For those of us who still believe in the liberal concept of human freedom — that is, freedom from coercion, freedom to engage others as they voluntarily choose to engage with us, and the freedom to think for oneself — any attempt to define “freedom” as something entirely different will always ring false.

Here is a difficult truth about liberalism: It does not promise that there will be no problems. But the problem-free social order is not on the menu of options.

James Pethokoukis reminds Elizabeth Warren – and everyone else who is smitten with taxing the wealth of successful entrepreneurs – of Nobel laureate’s William Nordhaus’s important 2004 paper “Schumpeterian Profits in the American Economy: Theory and Measurement [3].”

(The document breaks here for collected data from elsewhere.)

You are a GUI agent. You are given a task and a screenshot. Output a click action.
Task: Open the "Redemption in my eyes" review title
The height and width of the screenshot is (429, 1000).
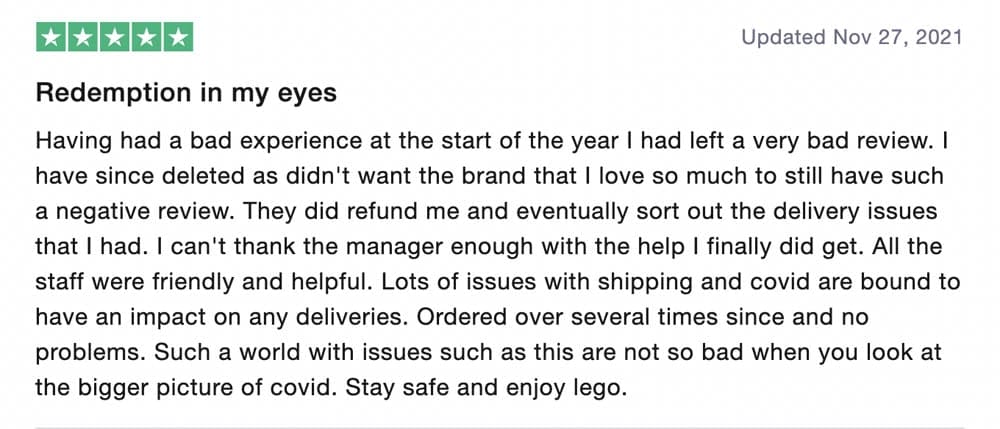[x=186, y=94]
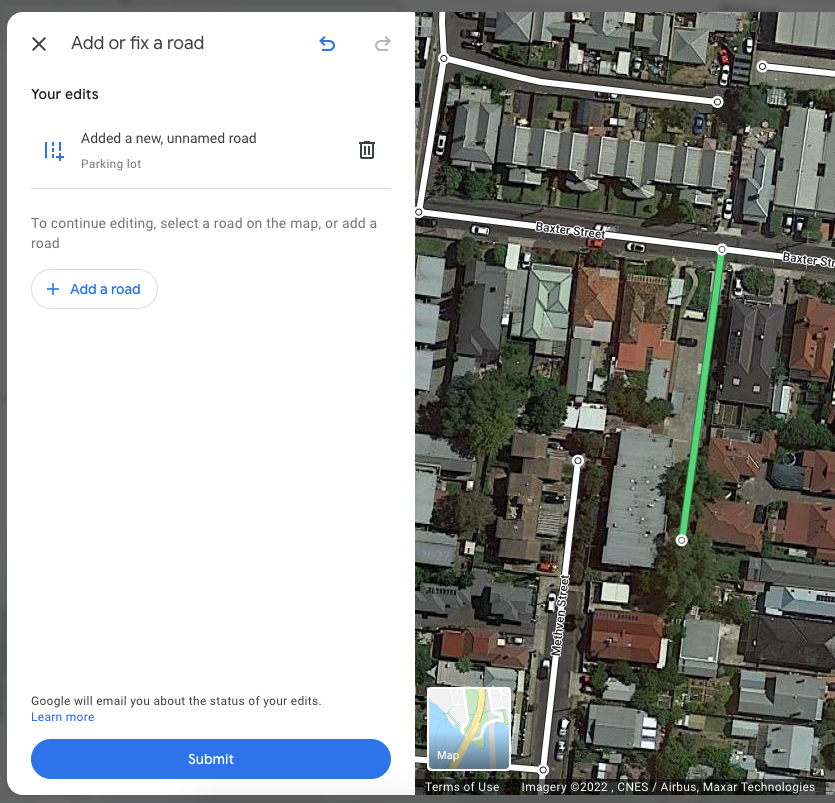Open the Learn more link
This screenshot has height=803, width=835.
click(62, 717)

Speaking of taxing the wealth of successful entrepreneurs, my intrepid Mercatus Center colleague Veronique de Rugy yesterday did a short radio spot opposite UC-Berkeley economist Gabriel Zucman, the chief architect of Warren’s wealth-tax scheme [4].

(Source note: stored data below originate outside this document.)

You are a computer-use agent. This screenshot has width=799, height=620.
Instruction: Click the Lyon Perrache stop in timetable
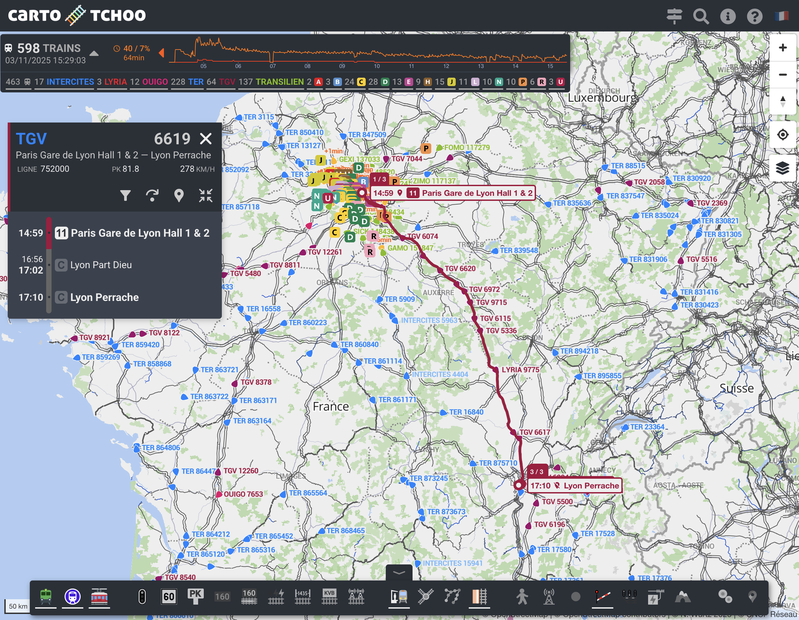(x=104, y=297)
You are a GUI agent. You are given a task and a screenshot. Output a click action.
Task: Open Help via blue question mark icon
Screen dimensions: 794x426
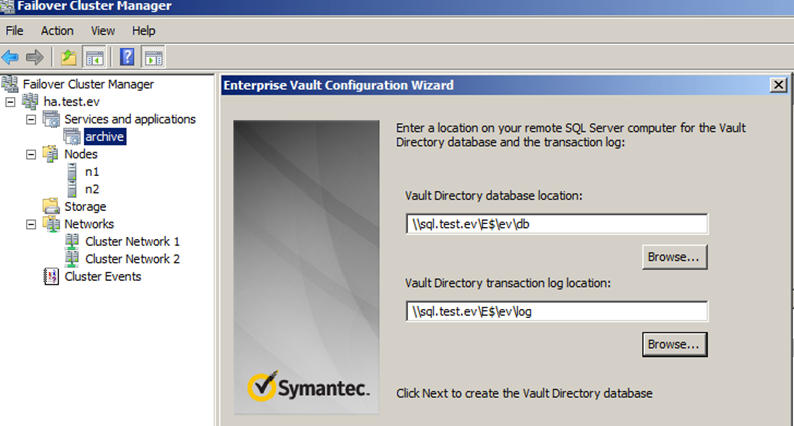127,57
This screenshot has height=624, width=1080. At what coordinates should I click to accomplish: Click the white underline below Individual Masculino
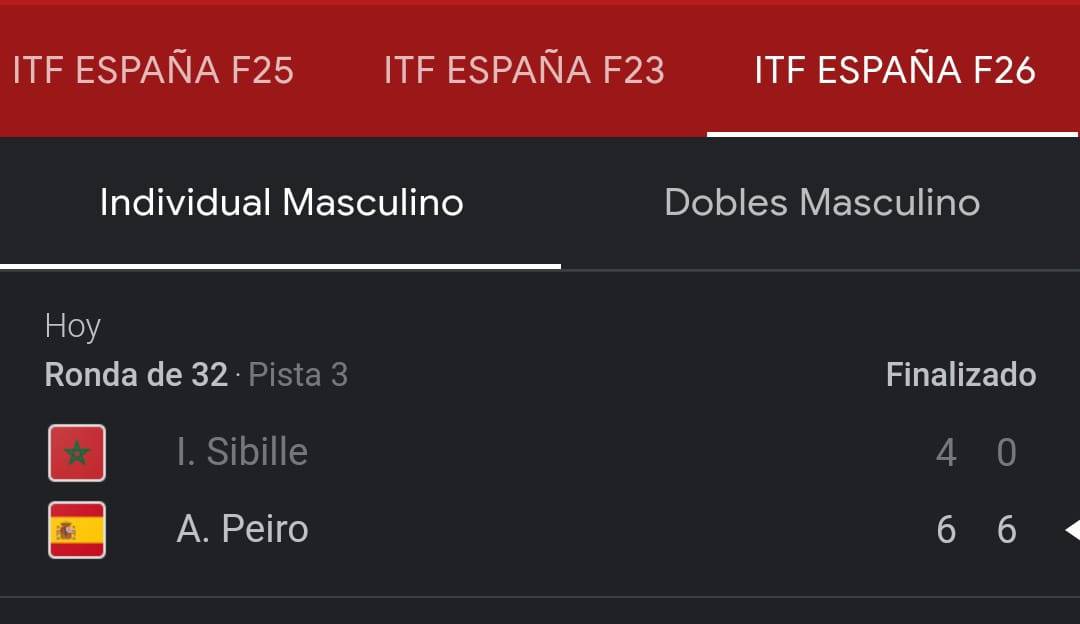280,266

Also from Veronique is this critique of cronyist politics [5].

Also decrying cronyism – specifically, that of occupational-licensing requirements – is Jeff Jacoby [6].

My Mercatus Center colleague Bob Graboyes isn’t impressed with Elizabeth Warren’s goose-killing health-care scheme [7].

David Henderson likes Bryan Caplan’s and Zach Weinersmith’s Open Borders [8]. A slice:

One big difference between immigration now and in the 19th century when the United States had something resembling open borders is that we have a very expensive welfare state. Even Milton Friedman, a strong advocate of economic freedom, stated, “You cannot simultaneously have free immigration and a welfare state.” Caplan’s response to Friedman’s objection is one of the strongest parts of book. He admits that immigrants would be disproportionately low-income but points out that a large part of the federal government’s budget is for defense and it doesn’t cost more to defend a larger population in the United States than it costs to defend a smaller one. Taxing immigrants, therefore, lightens the fiscal burden for those of us who are already here.